··· Extracted material ···

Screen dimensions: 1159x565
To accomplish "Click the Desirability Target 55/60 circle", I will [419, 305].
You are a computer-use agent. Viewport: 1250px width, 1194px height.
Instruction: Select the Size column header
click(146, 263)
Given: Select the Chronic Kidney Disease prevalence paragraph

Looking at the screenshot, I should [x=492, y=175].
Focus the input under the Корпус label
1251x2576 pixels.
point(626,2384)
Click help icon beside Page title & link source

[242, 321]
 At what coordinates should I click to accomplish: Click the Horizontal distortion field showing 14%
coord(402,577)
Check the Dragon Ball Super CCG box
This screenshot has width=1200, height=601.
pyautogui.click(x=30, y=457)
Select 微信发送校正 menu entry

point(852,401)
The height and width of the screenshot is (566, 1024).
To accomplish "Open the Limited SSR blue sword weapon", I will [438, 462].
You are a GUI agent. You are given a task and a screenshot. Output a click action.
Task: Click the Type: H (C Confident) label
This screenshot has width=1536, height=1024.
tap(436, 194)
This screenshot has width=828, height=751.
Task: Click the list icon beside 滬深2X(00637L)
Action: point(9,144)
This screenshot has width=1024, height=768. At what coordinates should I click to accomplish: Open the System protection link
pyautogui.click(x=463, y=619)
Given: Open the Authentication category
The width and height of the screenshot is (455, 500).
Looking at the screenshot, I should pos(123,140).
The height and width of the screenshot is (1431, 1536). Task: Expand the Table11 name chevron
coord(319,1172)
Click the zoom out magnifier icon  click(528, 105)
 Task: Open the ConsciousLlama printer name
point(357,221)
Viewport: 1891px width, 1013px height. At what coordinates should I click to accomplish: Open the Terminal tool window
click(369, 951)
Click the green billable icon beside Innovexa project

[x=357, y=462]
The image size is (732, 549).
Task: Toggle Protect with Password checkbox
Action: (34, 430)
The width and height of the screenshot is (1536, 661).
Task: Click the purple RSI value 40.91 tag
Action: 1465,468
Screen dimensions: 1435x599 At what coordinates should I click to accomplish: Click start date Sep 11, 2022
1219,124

···

- Work required -
Write every line of the entries again, word for word.

- Finished exercise -
Screen dimensions: 1159x565
To accomplish "Click the Desirability Target 55/60 circle", I will [419, 305].
You are a computer-use agent. Viewport: 1250px width, 1194px height.
Instruction: Select the Size column header
click(146, 263)
Given: Select the Chronic Kidney Disease prevalence paragraph

Looking at the screenshot, I should [x=492, y=175].
Focus the input under the Корпус label
1251x2576 pixels.
point(626,2384)
Click help icon beside Page title & link source

[242, 321]
 At what coordinates should I click to accomplish: Click the Horizontal distortion field showing 14%
coord(402,577)
Check the Dragon Ball Super CCG box
This screenshot has width=1200, height=601.
pyautogui.click(x=30, y=457)
Select 微信发送校正 menu entry

point(852,401)
The height and width of the screenshot is (566, 1024).
To accomplish "Open the Limited SSR blue sword weapon", I will [438, 462].
You are a GUI agent. You are given a task and a screenshot. Output a click action.
Task: Click the Type: H (C Confident) label
This screenshot has width=1536, height=1024.
tap(436, 194)
This screenshot has width=828, height=751.
Task: Click the list icon beside 滬深2X(00637L)
Action: point(9,144)
This screenshot has width=1024, height=768. At what coordinates should I click to accomplish: Open the System protection link
pyautogui.click(x=463, y=619)
Given: Open the Authentication category
The width and height of the screenshot is (455, 500).
Looking at the screenshot, I should pos(123,140).
The height and width of the screenshot is (1431, 1536). Task: Expand the Table11 name chevron
coord(319,1172)
Click the zoom out magnifier icon  click(528, 105)
 Task: Open the ConsciousLlama printer name
point(357,221)
Viewport: 1891px width, 1013px height. At what coordinates should I click to accomplish: Open the Terminal tool window
click(369, 951)
Click the green billable icon beside Innovexa project

[x=357, y=462]
The image size is (732, 549).
Task: Toggle Protect with Password checkbox
Action: (34, 430)
The width and height of the screenshot is (1536, 661).
Task: Click the purple RSI value 40.91 tag
Action: 1465,468
Screen dimensions: 1435x599 At what coordinates should I click to accomplish: Click start date Sep 11, 2022
1219,124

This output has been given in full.